Exercise instructions: Copy the entries word for word, beginning with the line that contains "You are a GUI" and continuing through the last of the entries. Omit the pictures from your copy.

Data listing
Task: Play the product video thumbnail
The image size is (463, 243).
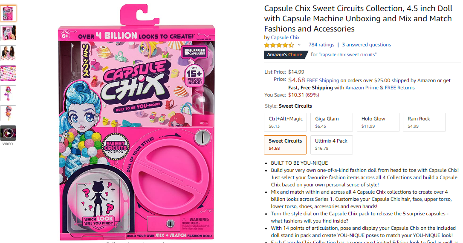Action: coord(8,133)
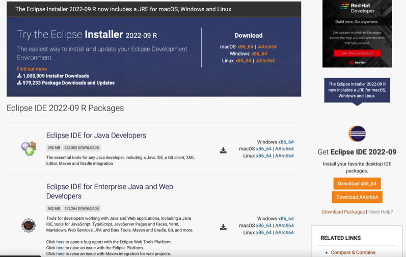Open the Download Packages link
Screen dimensions: 406x257
(x=343, y=212)
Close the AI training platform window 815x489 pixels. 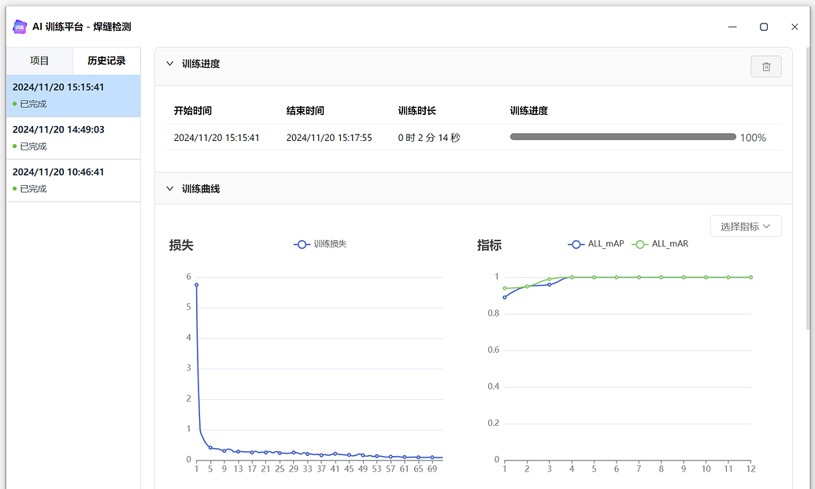(x=795, y=27)
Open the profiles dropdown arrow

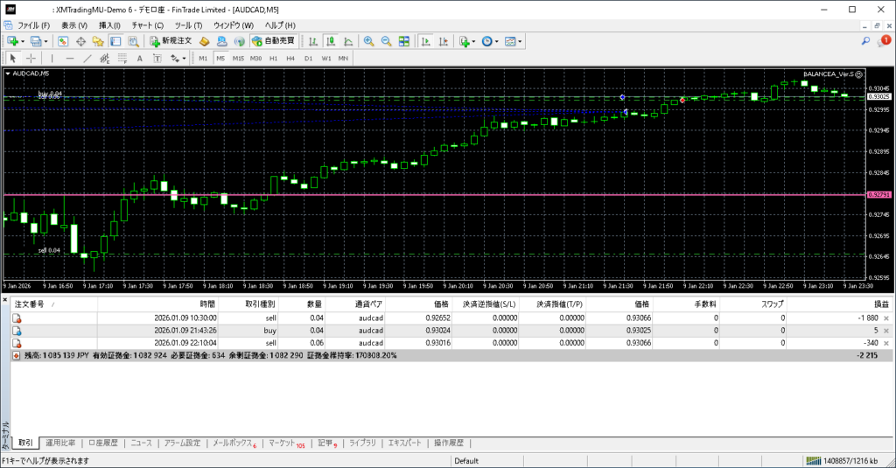[x=46, y=41]
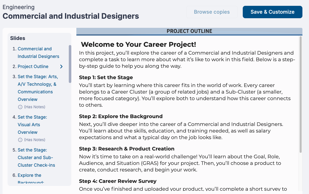This screenshot has height=194, width=309.
Task: Select the Project Outline slide link
Action: [x=33, y=67]
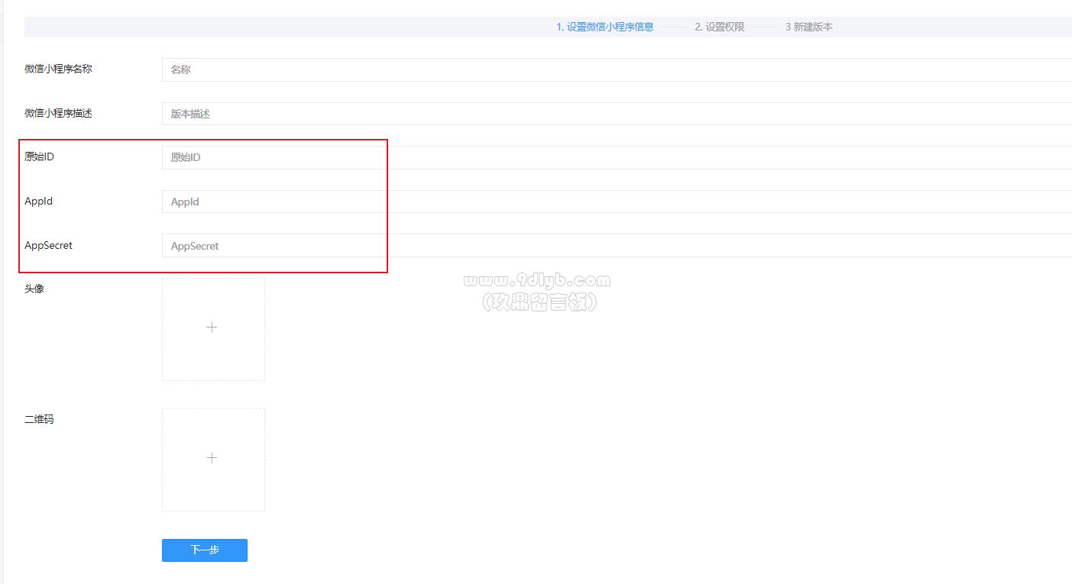Click the plus icon in 二维码 upload box
Image resolution: width=1072 pixels, height=584 pixels.
click(212, 457)
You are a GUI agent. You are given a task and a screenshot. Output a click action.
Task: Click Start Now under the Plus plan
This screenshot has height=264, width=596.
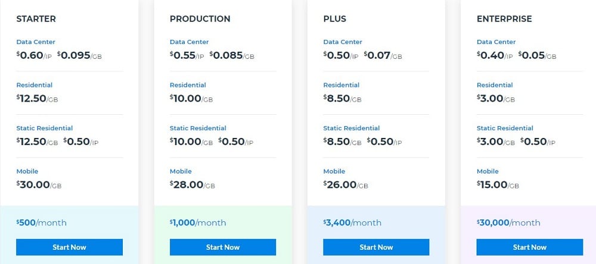pyautogui.click(x=376, y=247)
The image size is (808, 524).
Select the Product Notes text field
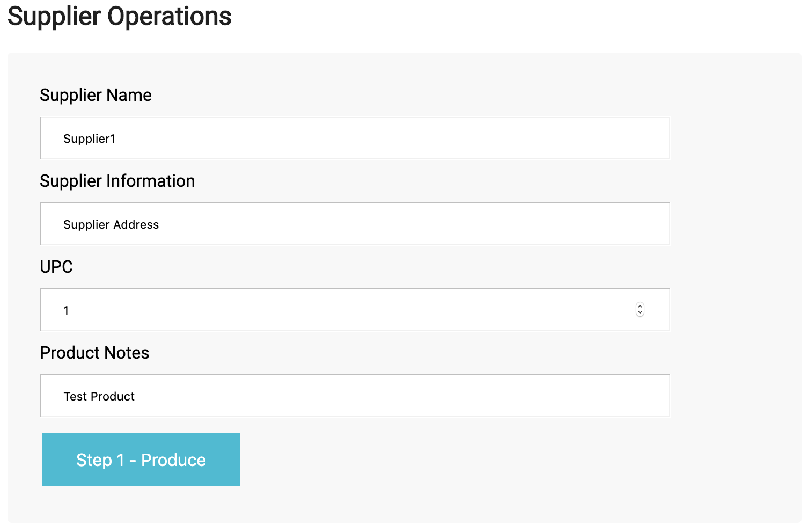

Task response:
You are a GUI agent. You are given a task and a screenshot. Output a click action.
Task: Click Start Now under the Plus plan
This screenshot has height=264, width=596.
pyautogui.click(x=376, y=247)
The image size is (808, 524).
Select the Product Notes text field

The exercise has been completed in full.